> **Data extracts**:

::::::

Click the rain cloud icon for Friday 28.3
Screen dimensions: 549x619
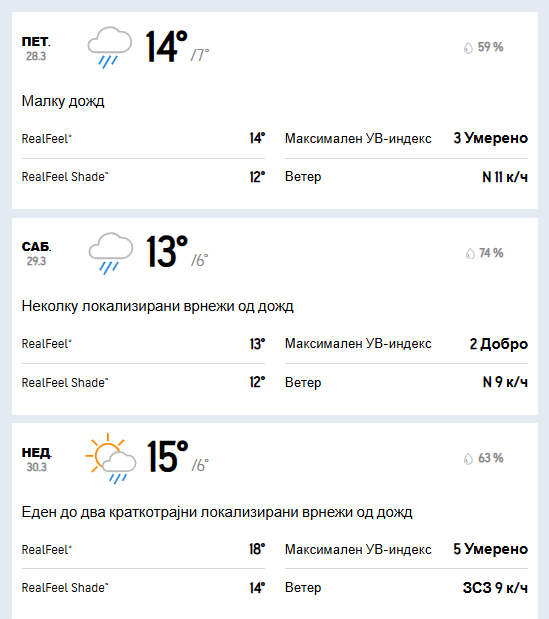point(109,47)
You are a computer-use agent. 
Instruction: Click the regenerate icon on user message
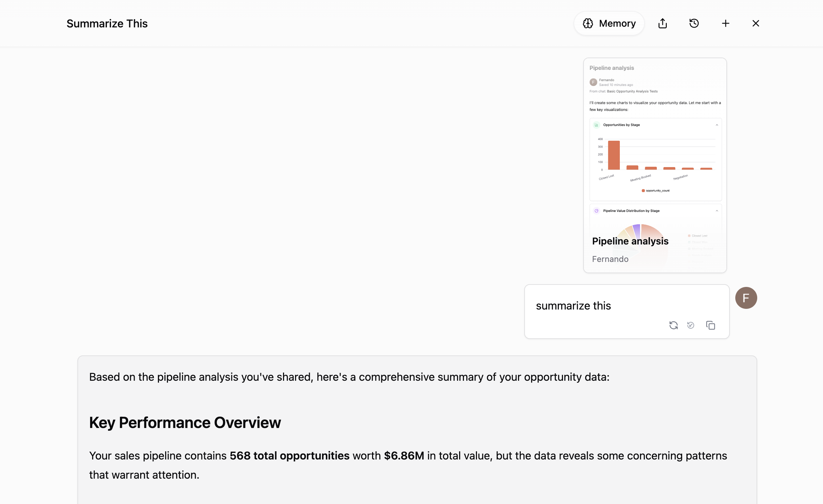(673, 325)
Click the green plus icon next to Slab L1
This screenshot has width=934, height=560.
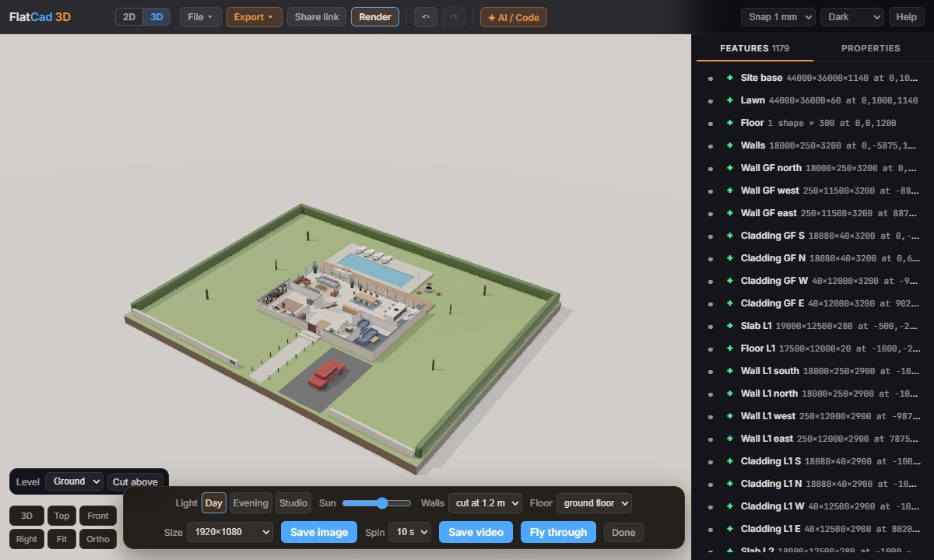pyautogui.click(x=729, y=326)
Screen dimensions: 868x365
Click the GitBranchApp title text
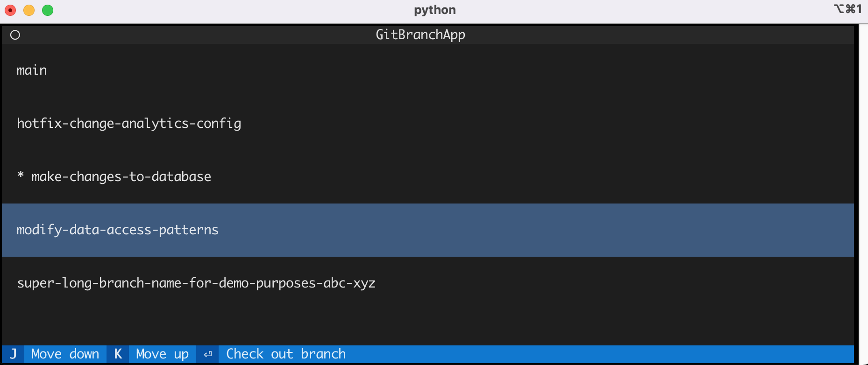[420, 34]
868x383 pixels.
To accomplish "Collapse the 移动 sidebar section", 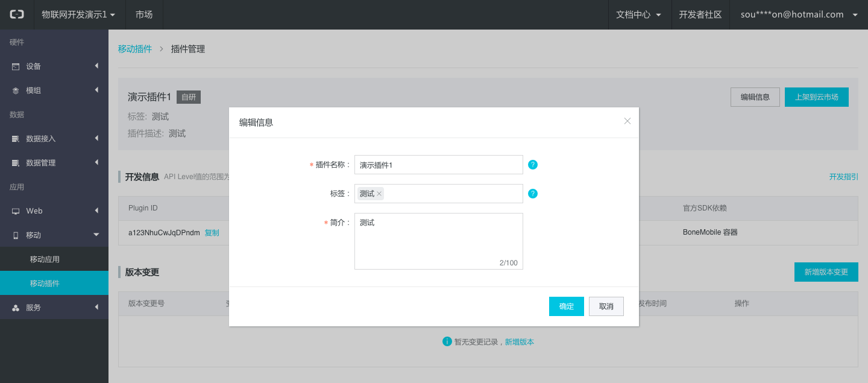I will coord(96,235).
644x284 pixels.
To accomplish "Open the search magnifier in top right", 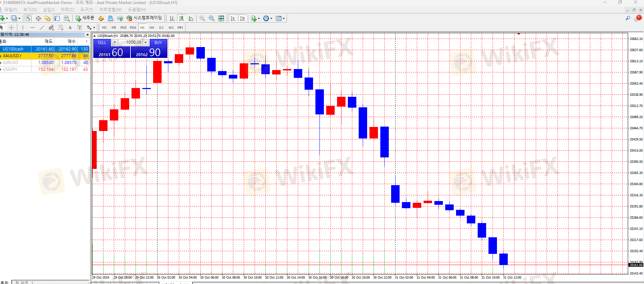I will pos(628,18).
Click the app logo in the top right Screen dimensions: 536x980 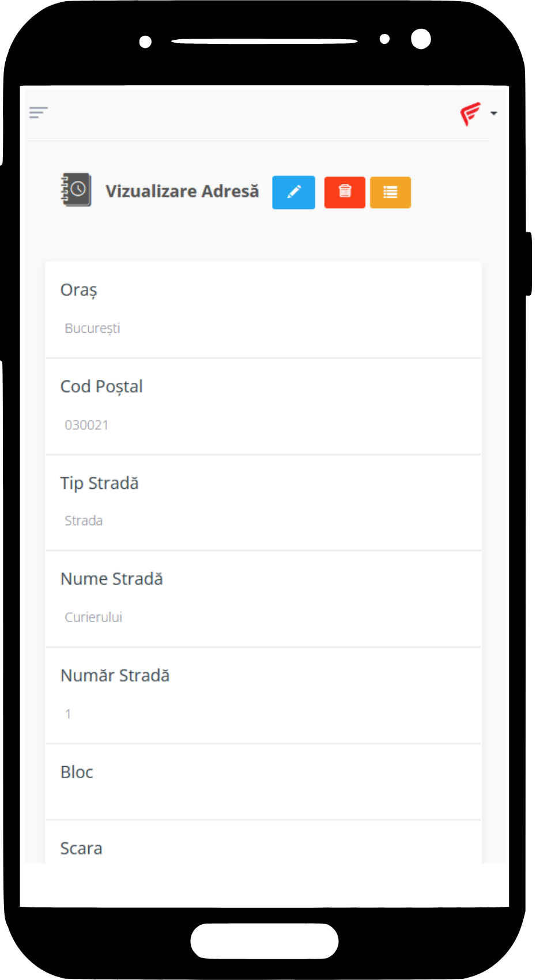coord(469,113)
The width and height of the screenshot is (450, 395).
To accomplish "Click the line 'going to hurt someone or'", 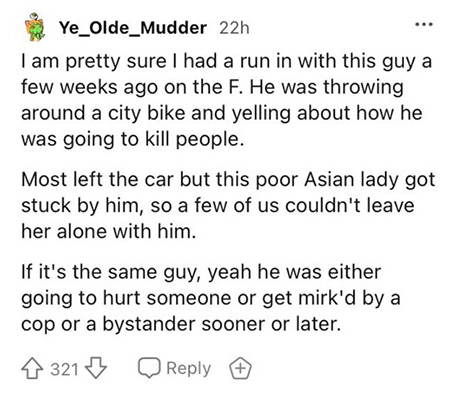I will point(211,299).
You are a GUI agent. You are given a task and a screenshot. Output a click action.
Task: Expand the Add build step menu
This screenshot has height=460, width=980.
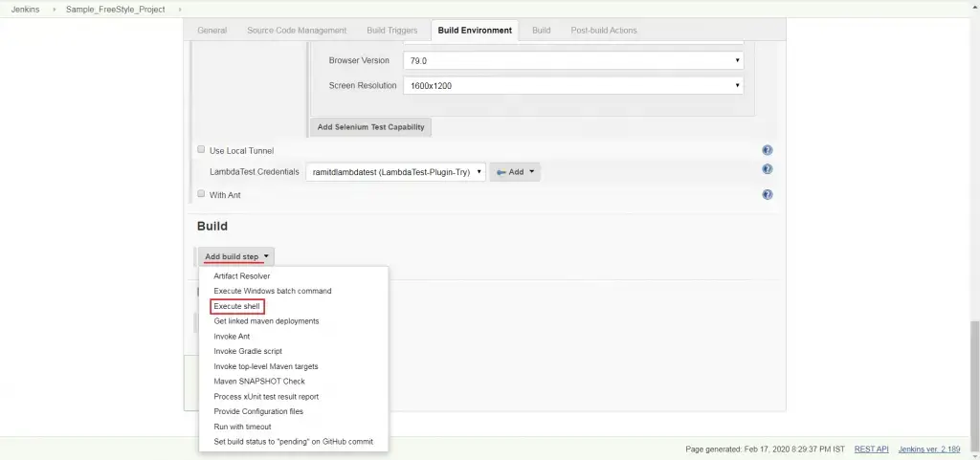[x=236, y=256]
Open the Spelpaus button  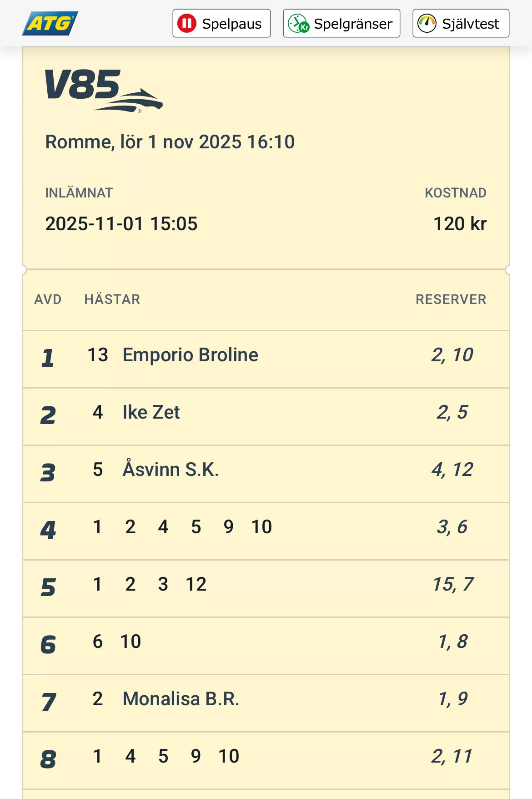[x=221, y=23]
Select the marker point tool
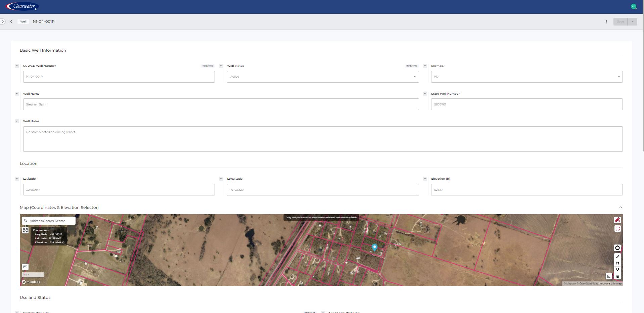Viewport: 644px width, 313px height. (x=617, y=270)
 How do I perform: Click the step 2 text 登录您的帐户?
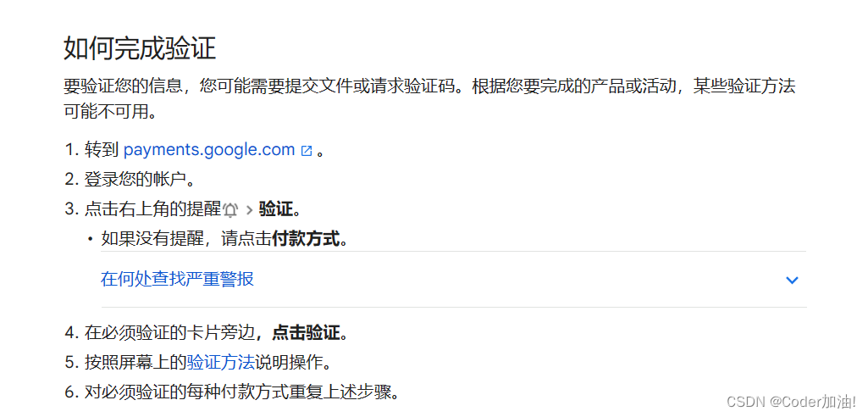pyautogui.click(x=135, y=180)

::::::

> **Your objective**:
Each line from the first line of the records through the line containing "868x383 pixels." must be reproduced exactly, with both ends included and all pictures omitted; nothing else belongs in the answer.

> **Response to this task**:
Click the rain cloud icon for Friday 28.3
Screen dimensions: 549x619
point(109,47)
You are a computer-use agent. 
Instruction: Click the regenerate icon on user message
(673, 325)
Click the green plus icon next to Slab L1
This screenshot has width=934, height=560.
pyautogui.click(x=729, y=326)
Screen dimensions: 868x365
Click the GitBranchApp title text
[420, 34]
868x383 pixels.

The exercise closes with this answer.